Vitaly is chief editor of well known Smashing Magazine. I couldn’t miss a chance to see him live. He was talking about evolution in responsive design, building blocks and tools, showing parallels to teletext development few decades ago. In the second part of this talk he explained how one can be built statically generated, but dynamic web site with API services or generated JSON files and Service Workers. I chose similar approach for my personal web site.

Metrics Driven Development by Sam Elamin

To understand what your application is doing you need to measure it: on business level (number of requests served, purchases done, etc.) and application level (these are mainly performance timers). Choose core metric — the most important one and don’t measure everything. Follow the money to choose what to measure.

There was also an interesting idea to DDOS your own application in order to prove it can handle future load. For example, put the application under constant load of 50% additional fake requests and when your real load increases, you can turn off these fake requests and serve real ones safely.

Day 2

How shit works: the CPU by Tomer Gabel

Tomer talked about basic things every developer should know, even if he/she work with higher level programing languages. 30 year old processor is already very complex, but CPUs didn’t change fundamentally since then. He showed that RAM access is slow (like 30× time to access registers). If you are working on performance critical parts of application, you should be aware of branch (mis)prediction and develop cache-friendly algorithms. There is one popular technique, tiling: split workload into blocks to limit number of hot cache lines.

Work on wrong things first by Amye Scavarda

This talk was a flop. Reading text on slides is not how one does a good talk. (Video)

Lean requirements by Bill Cronin

Bill showed interesting numbers on failed projects and wasted budgets and provided some examples, like Myspace (which was once a most popular social network in the world) or Kodak, who invented digital photography, but didn’t embrace new technology because of fear it destroy their current business. There are 3 major reasons projects fail:

  1. Lack of executive support
  2. No end user involvement
  3. Unclear requirements

In order to succeed team should achieve shared understanding of their goal.

Secret sauce of successful teams by Sven Peters

Sven was talking about good practices in building successful teams and shared lots of examples how they achieve this in Atlassian. Here are they:

He also recommended a book to read on this topic: Creativity Inc.

Day 3

Understanding and building your own Docker by Motiejus Jakštys

Motiejus did an awesome talk on building your own Docker in 20 lines of Bash. However, the devil is in the details, so he warned not to use it in production, because there are tons of issues, you should be aware of.

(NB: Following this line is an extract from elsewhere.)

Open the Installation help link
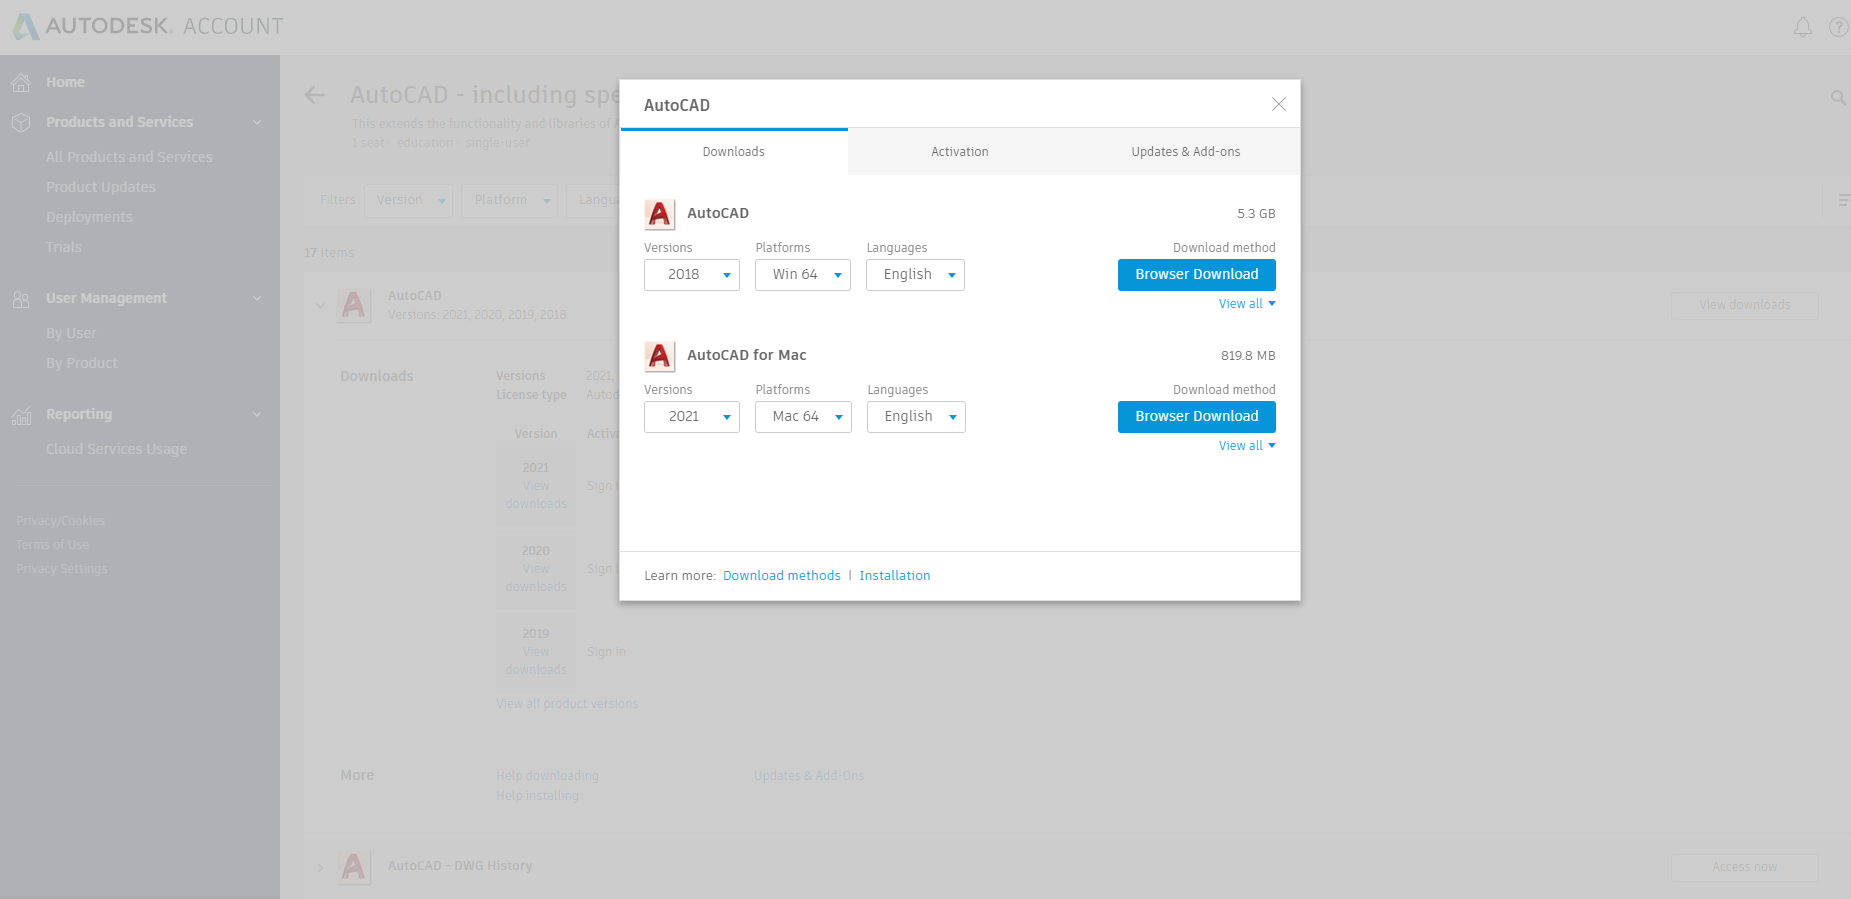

So, basic building blocks are:

  1. fork/exec
  2. Copy-on-write filesystem, like zfs, btrfs or lvm (for effective container images)
  3. cgroups for fairness
  4. Namespaces for isolation
    • unshare --map-root-user → pretend to be root
    • unshare --mount → isolate mounts
    • unshare --pid --mount-proc --fork → isolate processes
    • ip netns add t1 → adds network namespace t1

Here are the materials for Motiejus’ talk if you’re interested in more details.

Modern Linux Tracing Landscape by Sasha Goldshtein

During his talk Sasha listed so many usefull commands, tools and extension points, that I need some more time to review them all. Firstly, there are tracepoints (/sys/kernel/debug/tracing/available_events) There are also tracepoints in VMs for higher level languages. This is employed by ftrace reads events from debugfs file, not really suitable for a huge number of events. Secondly, there are kprobes and uprobes for kernel and user code. They are used by BPF — emering kernel tracing technology. BCC (BPF Compiler Collection) simplifies using it.

Very useful talk, here are the slides. You find lots of links there.

How Do You Know When Your Product is Ready to be Shipped? by Yegor Bugayenko

Actually, the talk was renamed to “Test Exit Criteria”, but I haven’t heard exact criteria suggested. And there were also some points I strongly disagree, like “Developers and QA should be in (productive) conflict”. However, Yegor has speaking talent and it was interesting to listen to him. (Video)

Functional C++ by Kevlin Henney

I did only few notes during this talk, because it was so interesting and packed, that I almost had no time. Kevlin is an excellent speaker and I definetely recommend to watch this talk when recording is available. Some key takeaways are:

And, surprisingly, I even learned a new russian word (остранение) during the talk!

Conclusion

The conference overall was great organized, there were many entertaining things around: VR & Old Games rooms, I enjoyed both. I would love to come back next year!